Stowers founded the multi-billion-dollar American Century Companies in 1958. Inspired by personal experiences with cancer, he and Mrs. Stowers founded the Stowers Institute for Medical Research (SIMR) in Kansas City in 1994. Repeated efforts to ban early stem cell research in the state of Missouri motivated the Stowers to create and endow with their personal funds a new entity, the Stowers Medical Institute (SMI), in 2005 to fund early stem cell research outside of the state. The Stowers' funding of SMI is in addition to the $2 billion combined endowments they have created for SIMR.

Massachusetts General Hospital, established in 1811, is the original and largest teaching hospital of Harvard Medical School.

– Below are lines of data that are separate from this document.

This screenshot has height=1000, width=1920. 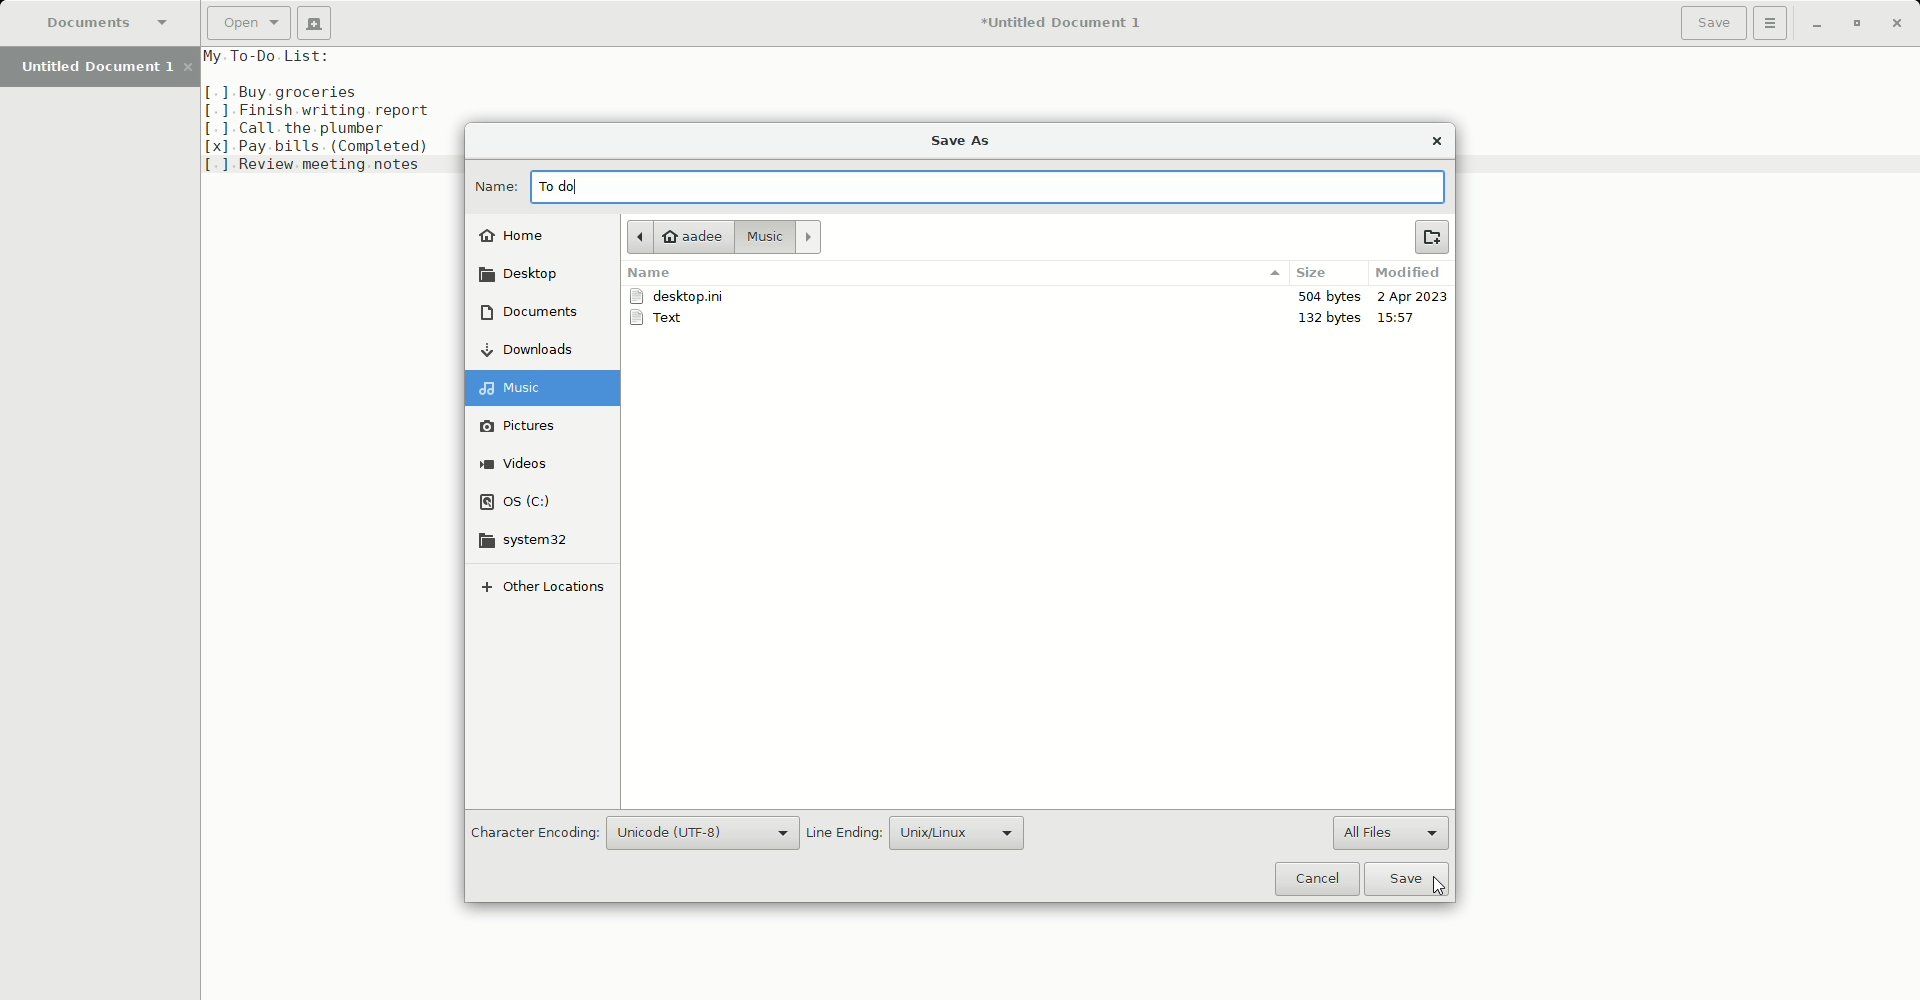 What do you see at coordinates (556, 188) in the screenshot?
I see `To do` at bounding box center [556, 188].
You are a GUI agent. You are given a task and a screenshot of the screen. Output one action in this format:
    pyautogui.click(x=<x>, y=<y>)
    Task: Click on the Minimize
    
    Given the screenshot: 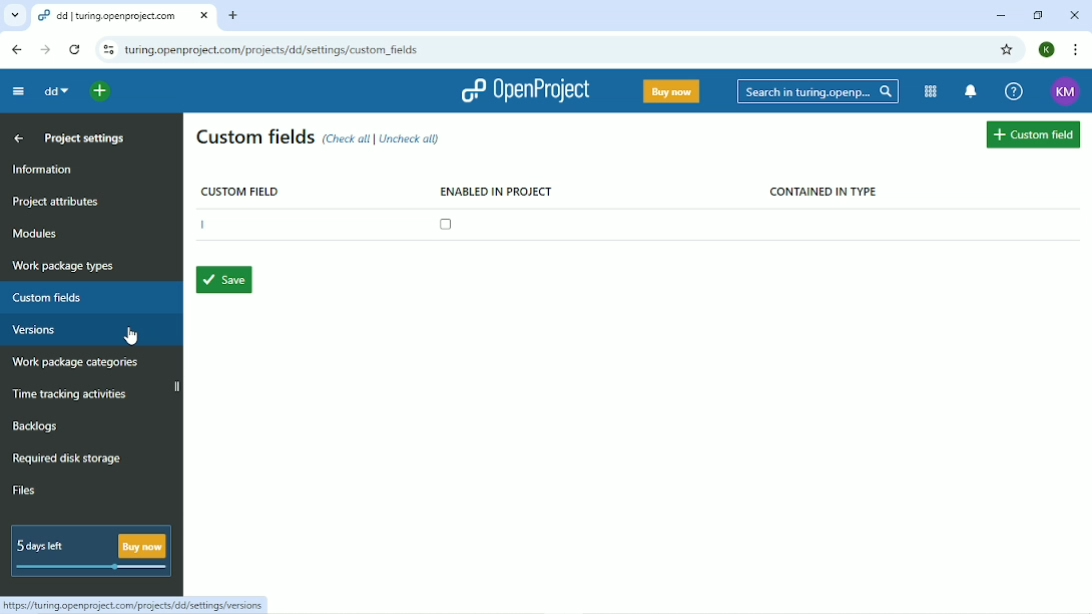 What is the action you would take?
    pyautogui.click(x=1001, y=16)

The MGH conducts the largest hospital-based research program in the United States, with an annual research budget of nearly $500 million and major research centers in AIDS, cardiovascular research, cancer, computational and integrative biology, cutaneous biology, human genetics, medical imaging, neurodegenerative disorders, regenerative medicine, transplantation biology and photomedicine. MGH and Brigham and Women's Hospital are founding members of Partners HealthCare HealthCare System, a Boston-based integrated health care delivery system.